### Direction:
Add -113 to every coordinate in the answers, and write out everything from the line containing "This screenshot has" down to the line containing "click(x=1028, y=524)", requests included. Leave the pictures out.

### Stored records:
::::::
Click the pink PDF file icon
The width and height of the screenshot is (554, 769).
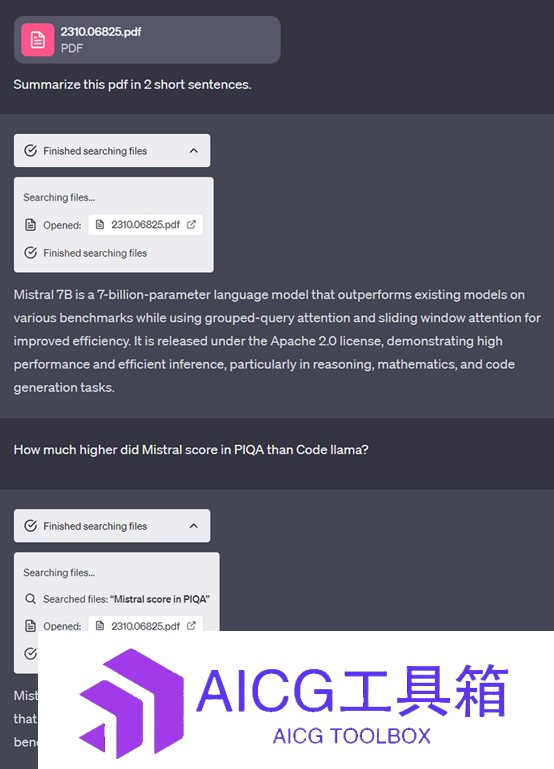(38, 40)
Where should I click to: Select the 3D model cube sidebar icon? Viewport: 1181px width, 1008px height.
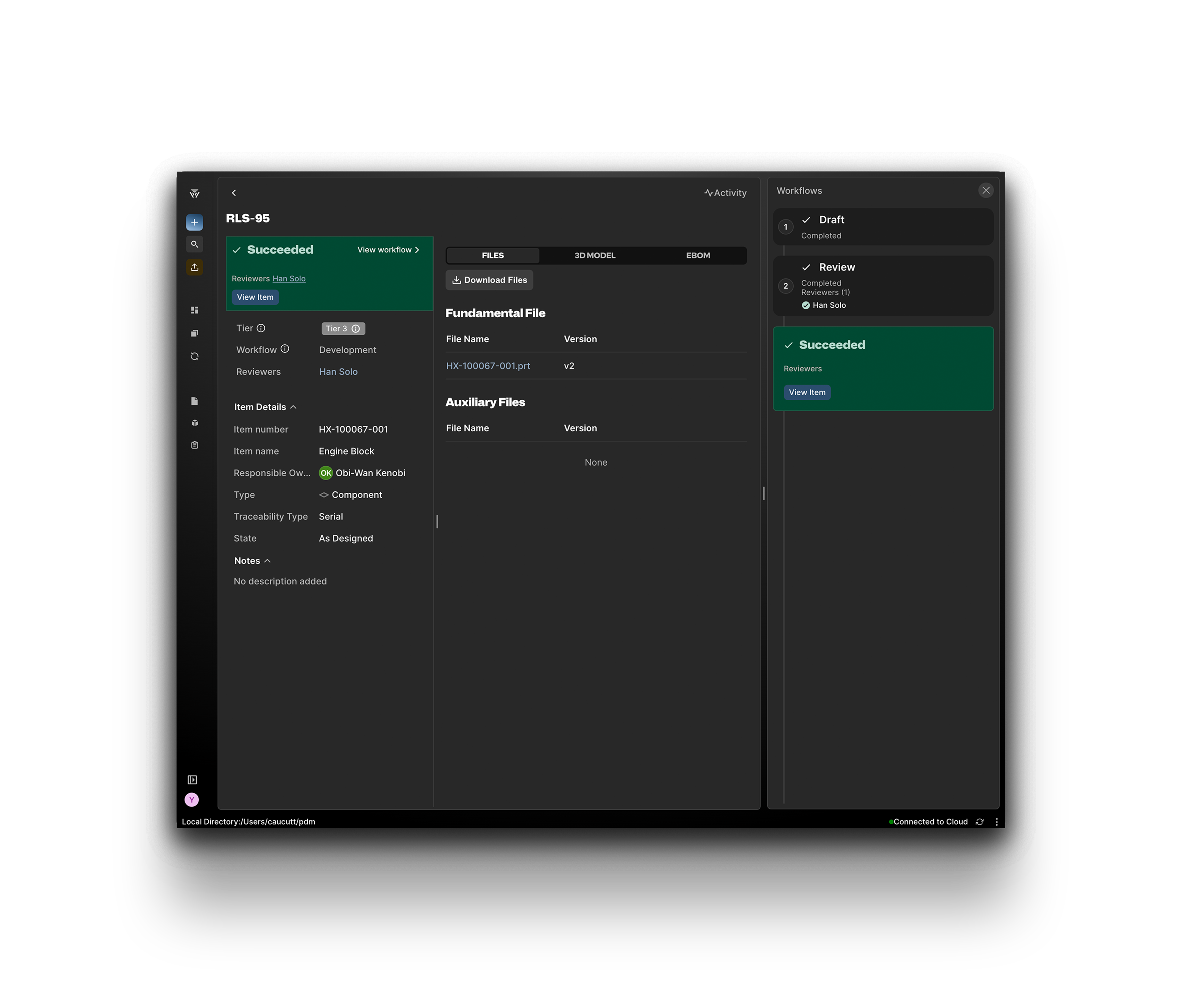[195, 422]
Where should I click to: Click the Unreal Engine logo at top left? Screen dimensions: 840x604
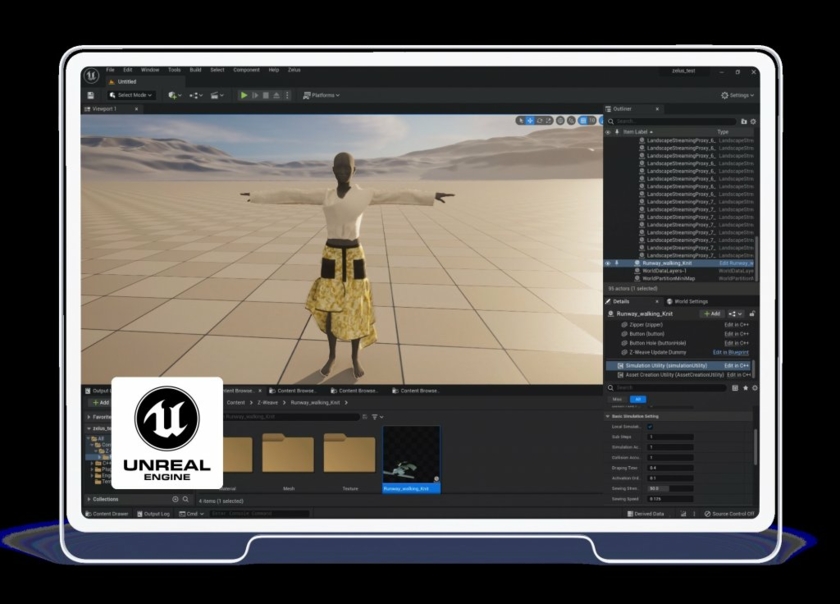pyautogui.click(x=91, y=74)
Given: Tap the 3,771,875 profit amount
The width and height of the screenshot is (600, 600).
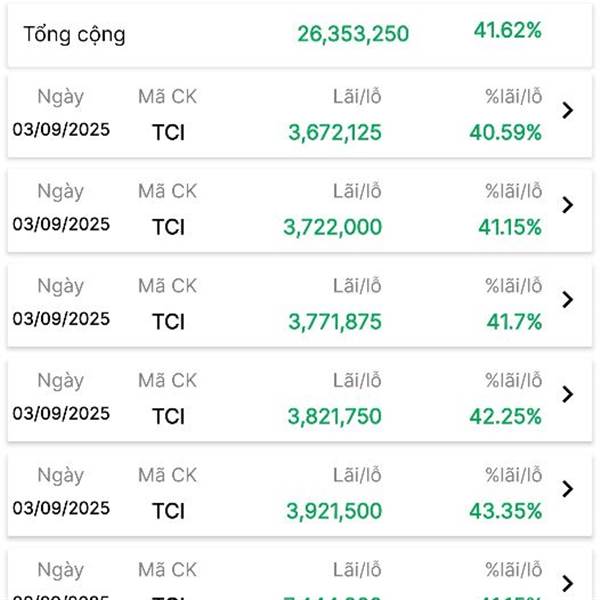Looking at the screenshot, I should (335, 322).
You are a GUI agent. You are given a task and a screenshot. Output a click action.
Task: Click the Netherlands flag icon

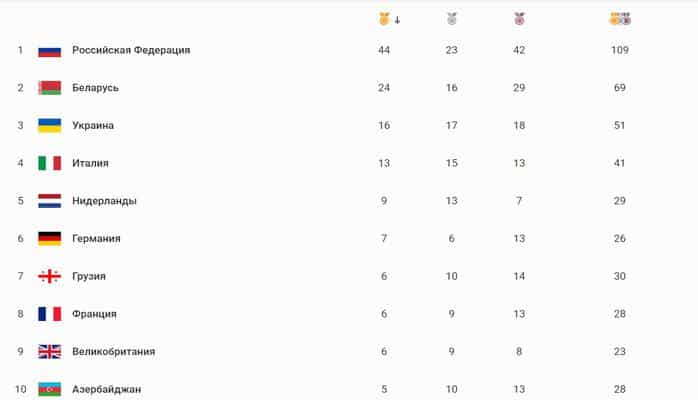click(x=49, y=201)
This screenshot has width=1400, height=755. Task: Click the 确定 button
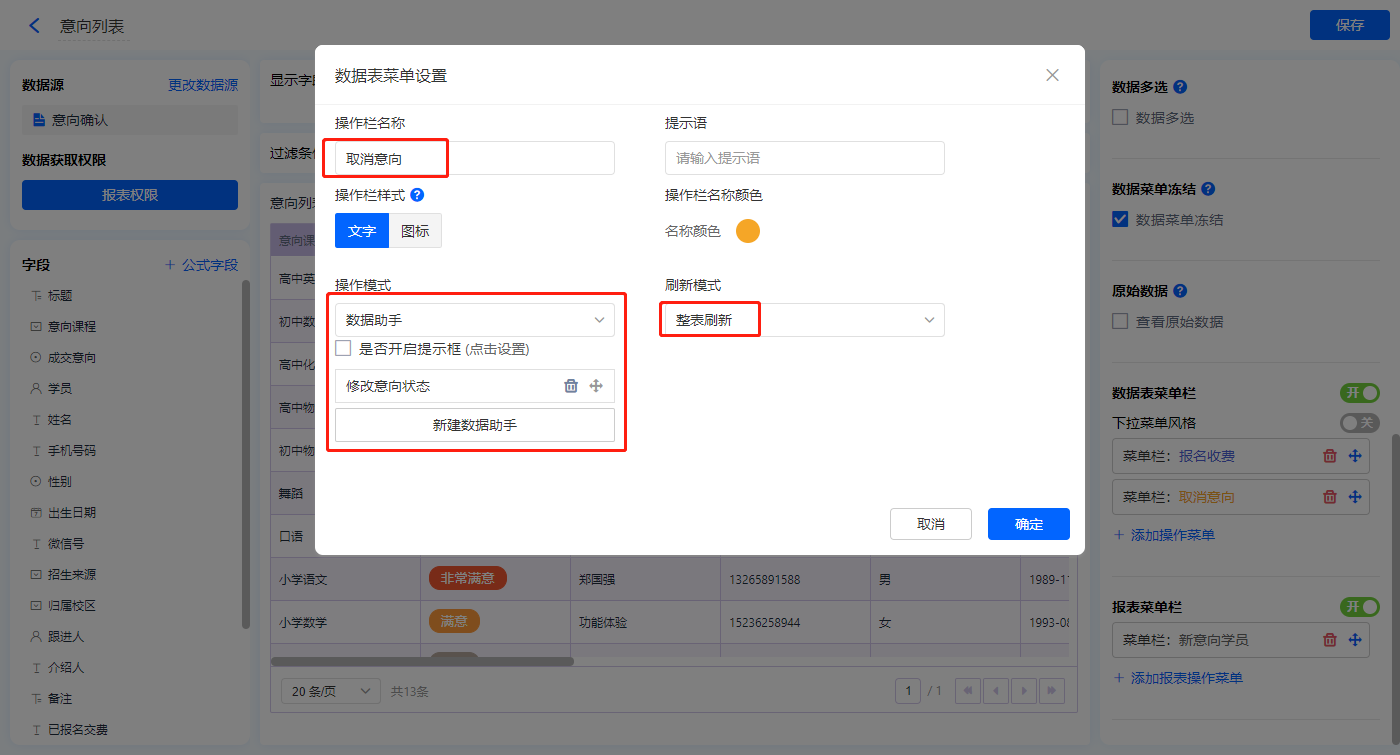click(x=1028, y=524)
::::::
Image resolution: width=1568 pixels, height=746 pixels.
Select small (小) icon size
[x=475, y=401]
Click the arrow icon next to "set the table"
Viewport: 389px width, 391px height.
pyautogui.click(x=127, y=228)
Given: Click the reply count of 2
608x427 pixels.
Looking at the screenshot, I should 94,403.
::::::
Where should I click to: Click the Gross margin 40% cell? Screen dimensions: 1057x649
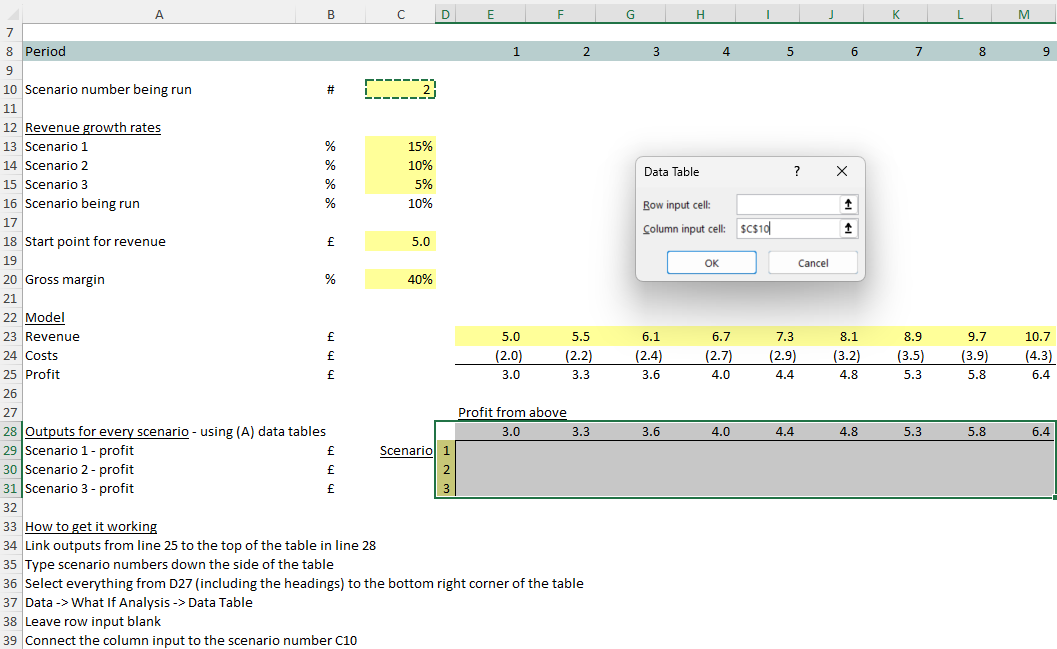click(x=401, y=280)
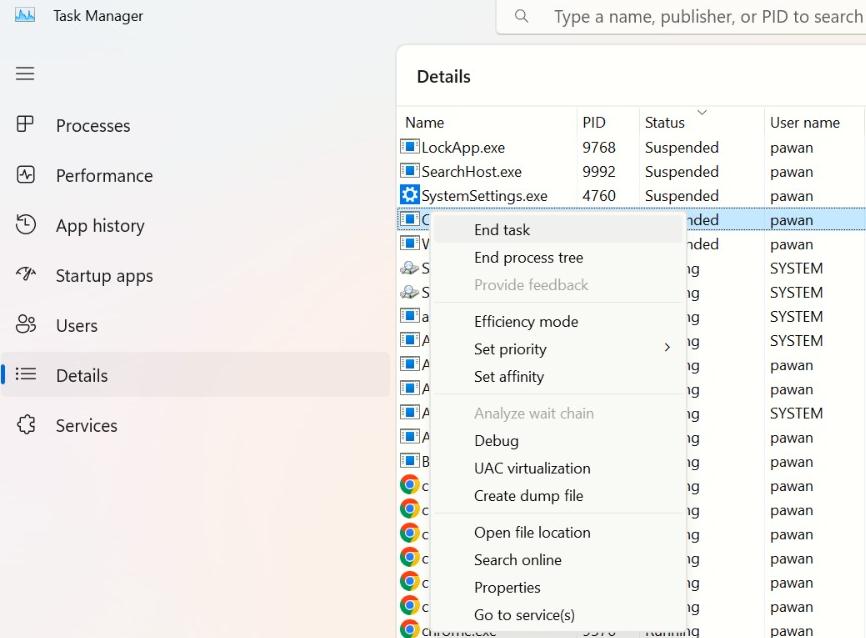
::::::
### Exercise solution:
This screenshot has width=1400, height=755. Task: Click the 确定 button
click(x=915, y=411)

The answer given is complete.